As children begin to learn about Montessori, it should be exciting for us to realize that we as the adult begin to change, too.

Maria Montessori once said that, in the classroom, “a teacher must be created anew.” It is not enough to guide or observe the child; we must offer them as well our encouragement, our respect and our love, and that “the more freely we give, the more invigorated we become ourselves” (The Montessori Method, 1912).

To us, this means we as a parent must be open to change. We must be willing to reconsider the relationship we have with our children in order to better understand them and more strongly believe in their competence, and we must be willing to expand our own understanding of respect, love and recognition of the child.

We must give our children a better chance.

The responsibility of parenting is massive and infinite, and there is tedium in this. Sometimes we can be overwhelmed with simply feeding them, bathing them and getting them where they need to go that we cannot muster the thought of encouraging and fostering their daily curiosities, too, right? No time! But this is where their mastery grows, and this is where we grow. This is where the invigoration comes, and don’t we need it.

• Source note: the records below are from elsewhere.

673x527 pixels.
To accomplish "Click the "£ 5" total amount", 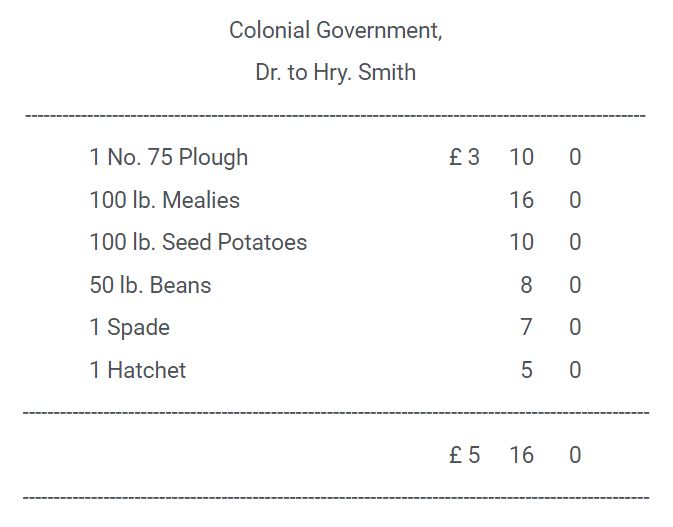I will (x=464, y=455).
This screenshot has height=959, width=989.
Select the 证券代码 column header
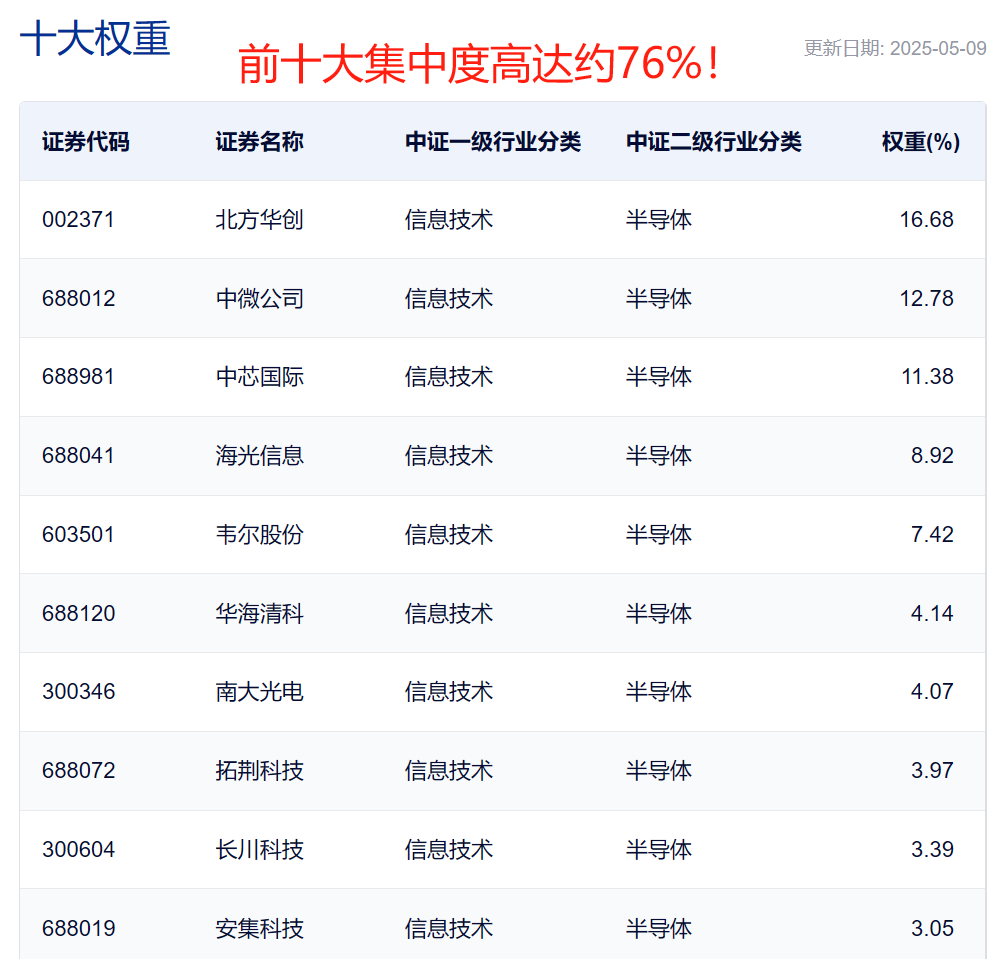point(83,142)
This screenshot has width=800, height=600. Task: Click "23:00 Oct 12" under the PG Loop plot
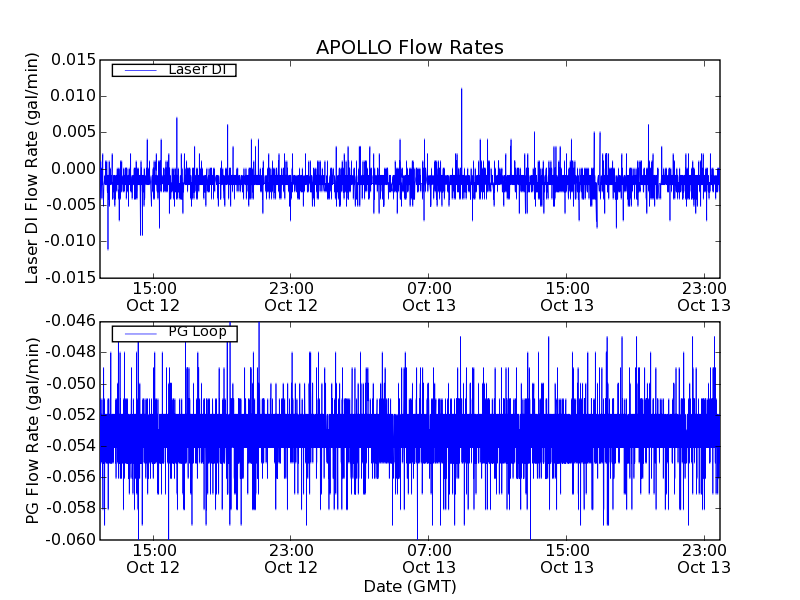point(291,558)
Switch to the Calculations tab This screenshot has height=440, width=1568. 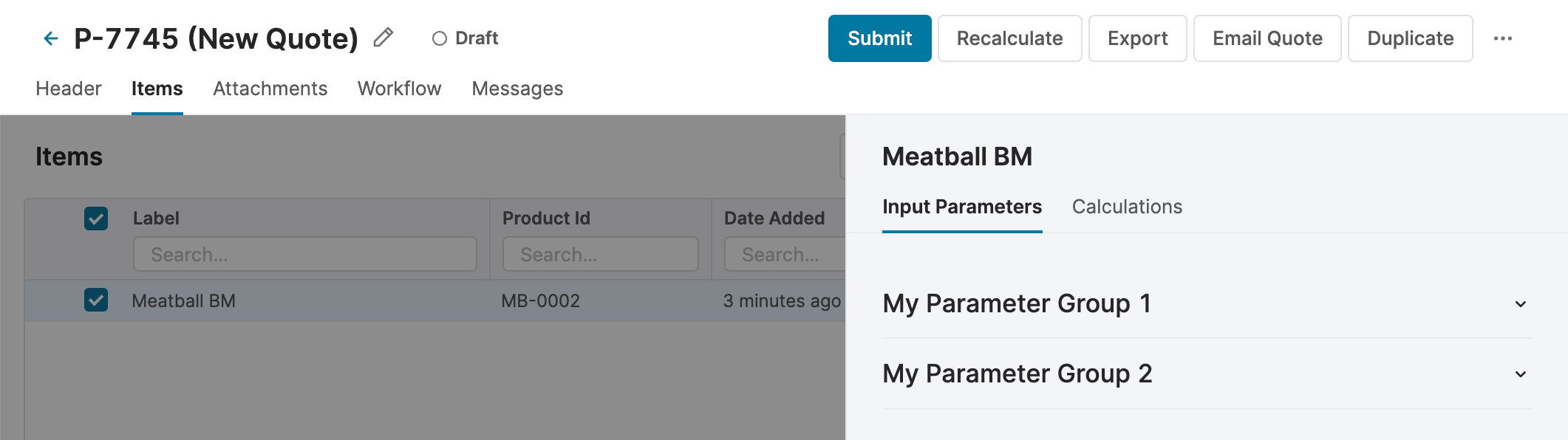coord(1127,207)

When we say YES to our children’s interests, and watch them revel, we feel invigorated. When we take time to “let them do it” instead of us taking care of it as the adult, the child’s pure satisfaction of completion is invigorating. When we realize our children are capable and fearless and way more unbridled than our own crippling doubt, we all become better people than we were before. We all grow.

But we have to be willing to start there. If we want to feel invigorated — if we want our children to flourish, we must give them the chance to do so. We must concede our own intentions or expectations and make way instead for how they see the world, for what they desire and for what makes them happy. Montessori gently reminds us to respect our children as fellow human beings who are not only capable of affecting change in this world, but are fiercely ready to start today.